17. the rest of the acts of Manasseh] The compiler of Kings says no word about Manasseh’s repentance, which forms a considerable part of his history in Chronicles (2 Chronicles 33:12-19). There we read that in his distress he besought the Lord and the Lord heard him and brought him back out of Babylon. ‘Then Manasseh knew that the Lord he was God’. He also built parts of the walls of Jerusalem, and strengthened the cities of Judah. He took away the strange gods and built up the altar of the Lord. Mention is also made of his prayer, of which we have an apocryphal version preserved, and of the seers which spake unto him. There is quoted also as authority the history of Hozai (R.V.). Why the writer of Kings tells neither of Manasseh’s captivity nor of his repentance and return is not easy to understand. Perhaps as these events made no difference in the succession, and as he deals with the political rather than with the religious history of the nation, he preferred to omit any record of either the imprisonment of the king or his release.

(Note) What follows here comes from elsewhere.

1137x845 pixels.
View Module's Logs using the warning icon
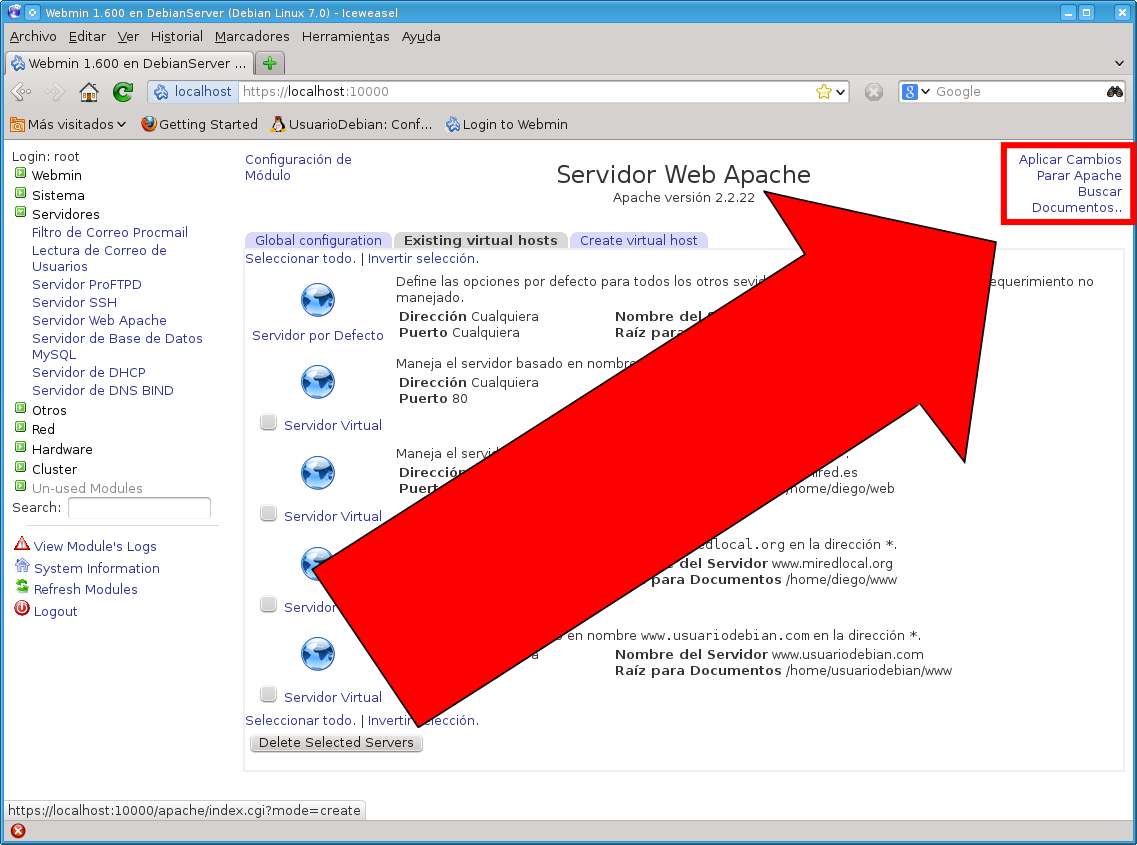21,546

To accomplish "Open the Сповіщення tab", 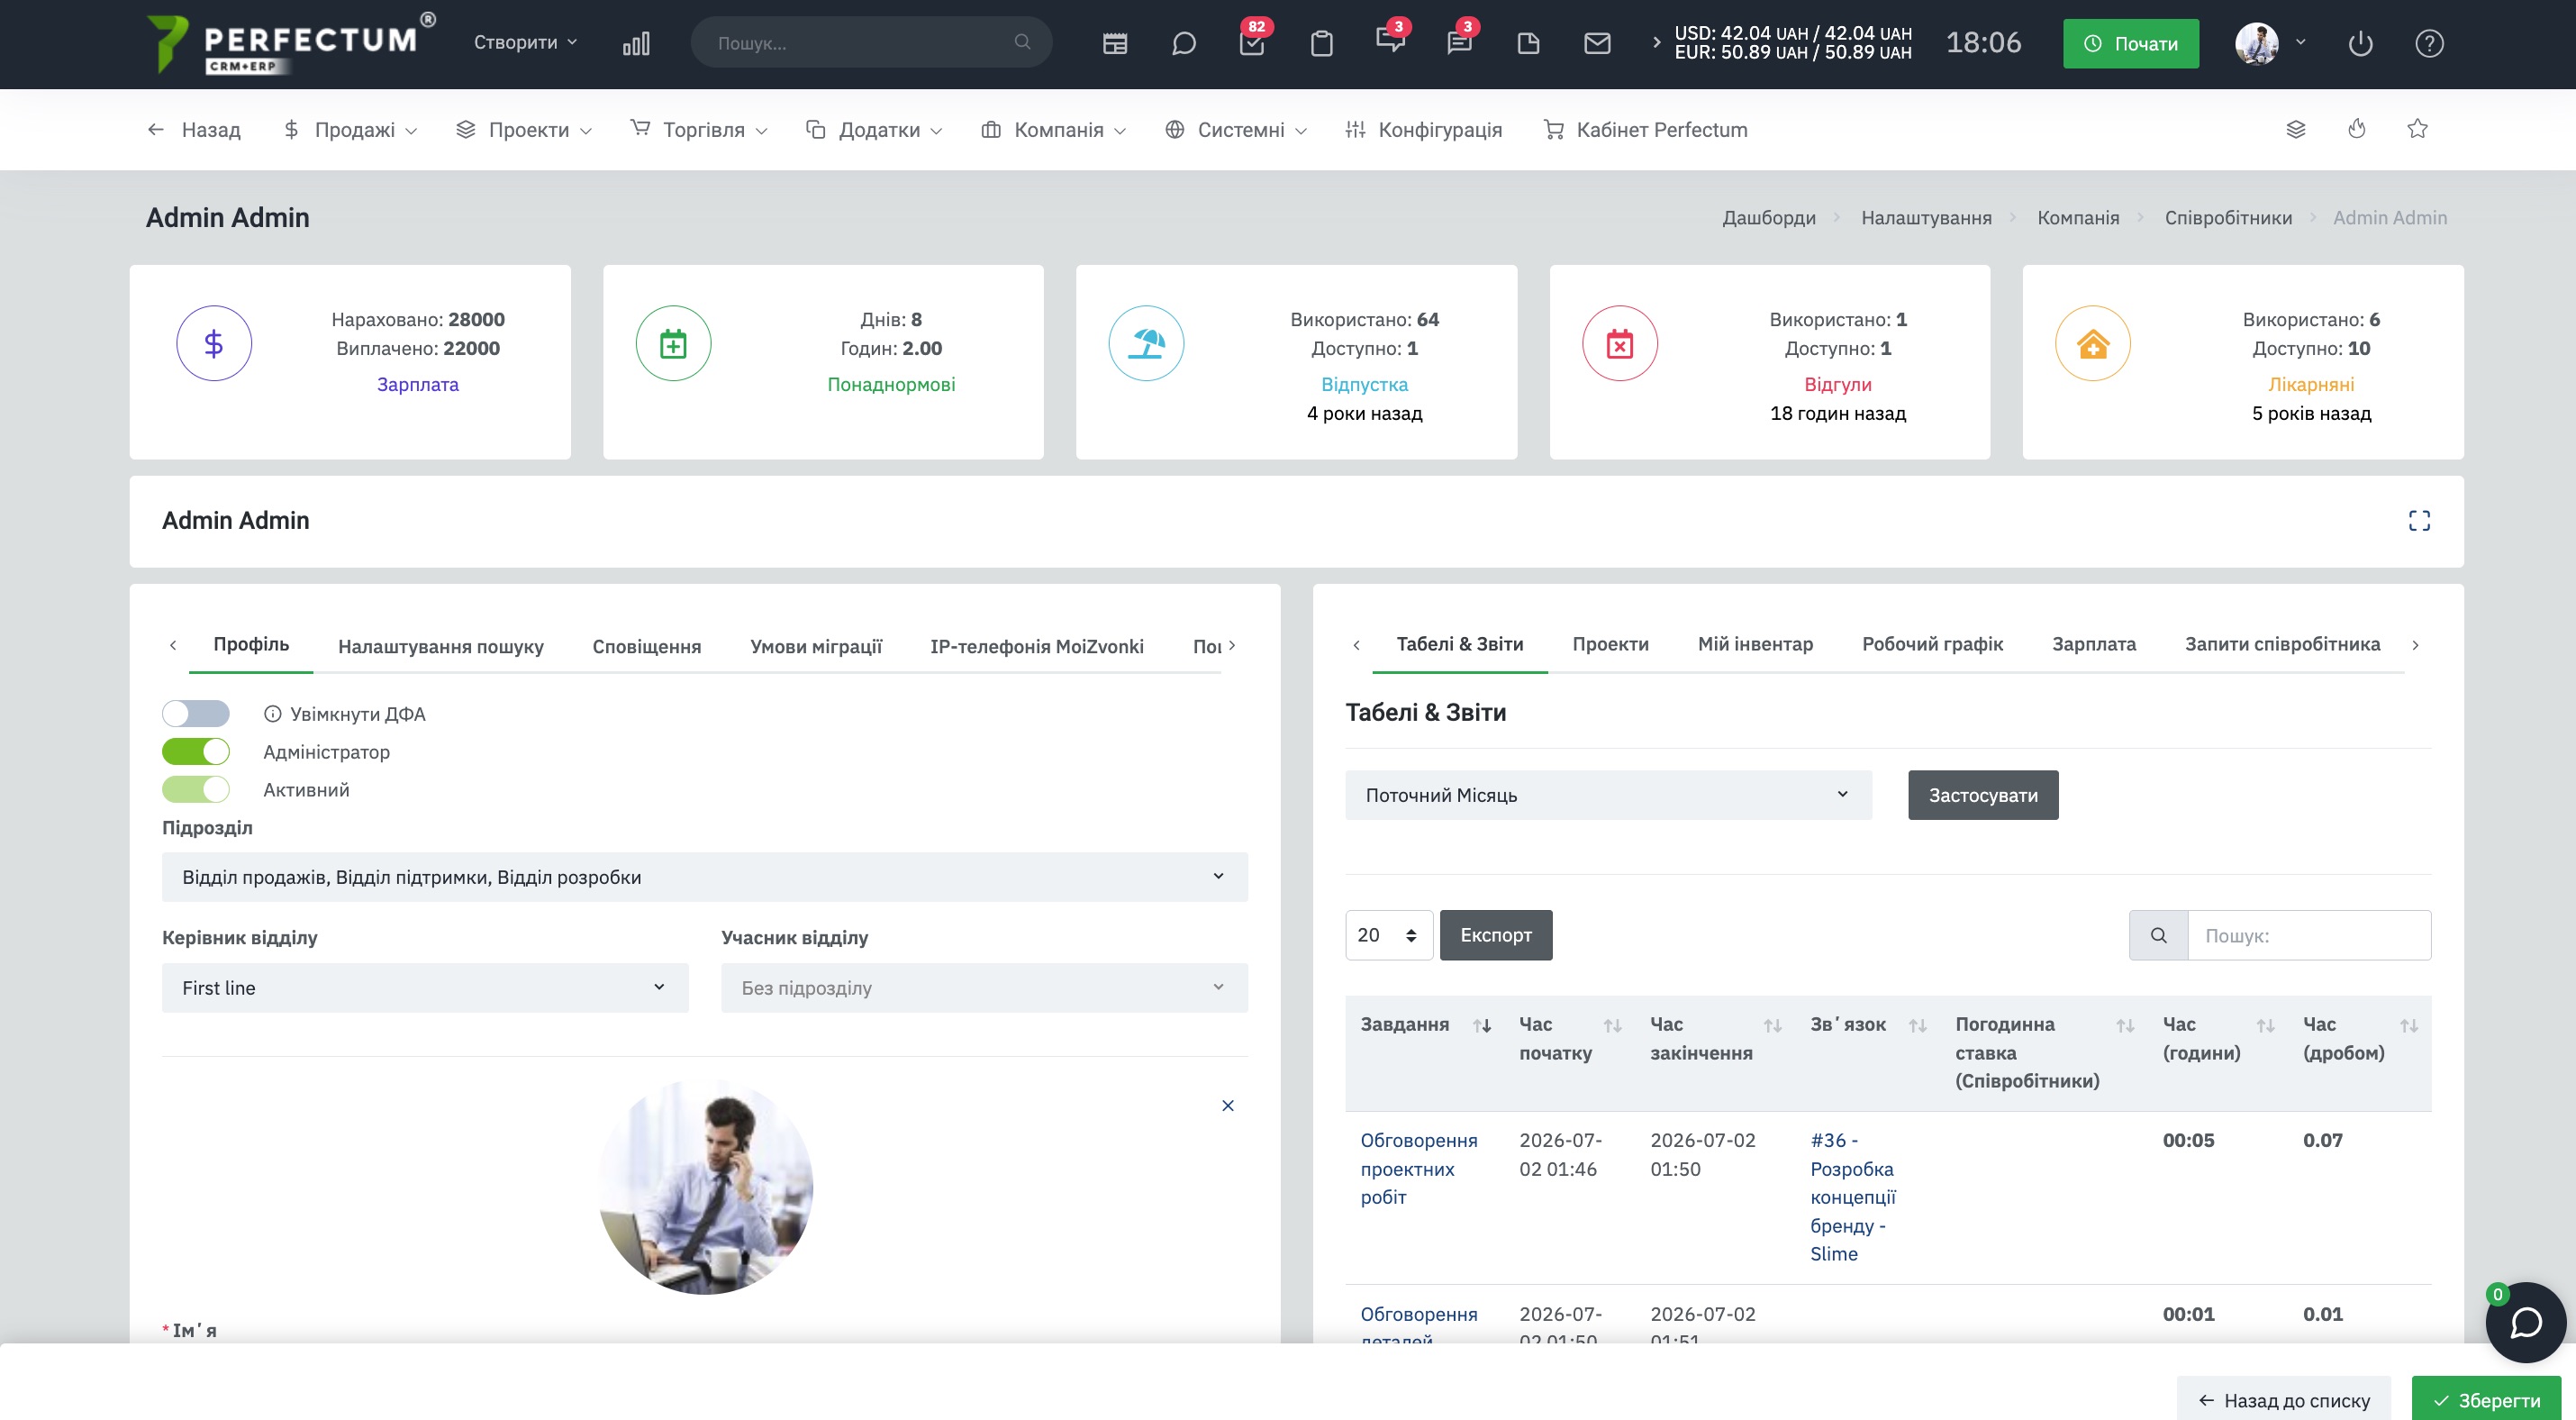I will coord(646,646).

And Manasseh slept with his fathers, and was buried in the garden of his own house, in the garden of Uzza: and Amon his son reigned in his stead.
18. in the garden of his own house] See note on 2 Kings 20:21 above.

Amon was twenty and two years old when he began to reign, and he reigned two years in Jerusalem. And his mother's name was Meshullemeth, the daughter of Haruz of Jotbah.
19–26. Amon king of Judah. His wicked reign and death (2 Chronicles 33:21-25)

19. Jotbah] This place is not mentioned elsewhere in the Bible. It is generally thought to be the same as Jotbath or Jotbathah, mentioned (Numbers 33:33; Deuteronomy 10:7) as a station of the Israelites in their wanderings. It is called ‘a land of torrents of water’, so that it would be most likely a sort of oasis in the desert.

And he did that which was evil in the sight of the LORD, as his father Manasseh did.
20. as his father Manasseh did] We can see from the notice of Manasseh in 2 Chronicles 33:17 that his repentance did not undo all the evil he had brought into the nation. ‘The people did sacrifice still in the high places, yet unto the Lord their God only’. And on Amon, his son, the reformation of the father seems to have had no effect. ‘An ill guise is easily taken up, it is not so easily left. After a common depravation of religion, it is hard to return unto the first purity: as when a garment is deeply soiled it cannot without many lavers recover the former cleanness’ (Bp Hall).

And he walked in all the way that his father walked in, and served the idols that his father served, and worshipped them:
21. served the idols that his father served] i.e. Making again the same sort of graven images, which we must suppose Manasseh in his repentance had broken in pieces.

And he forsook the LORD God of his fathers, and walked not in the way of the LORD.
22. and he forsook the Lord God] The Chronicler says ‘Amon trespassed more and more.’

And the servants of Amon conspired against him, and slew the king in his own house.
23. the servants of Amon conspired against him] The servants must be the court officers who were close about the king. The place where he was killed, ‘his own house’, shews this, and the present destruction of Amon’s murderers by ‘the people of the land’ proves that it was no popular movement against the king, but only some private intrigue. The people also shewed their attachment to the house of David by immediately placing Amon’s son, Josiah, on the throne.

and slew the king] R.V. put the king to death. The change is made to shew that the word is not the same as that translated ‘slew’ in the next verse.

And the people of the land slew all them that had conspired against king Amon; and the people of the land made Josiah his son king in his stead.
Now the rest of the acts of Amon which he did, are they not written in the book of the chronicles of the kings of Judah?
And he was buried in his sepulchre in the garden of Uzza: and Josiah his son reigned in his stead.
26. in his sepulchre in the garden of Uzza] See above, verse 18. This was evidently a new burial-place contrived for themselves by the kings, in close neighbourhood to the royal palace.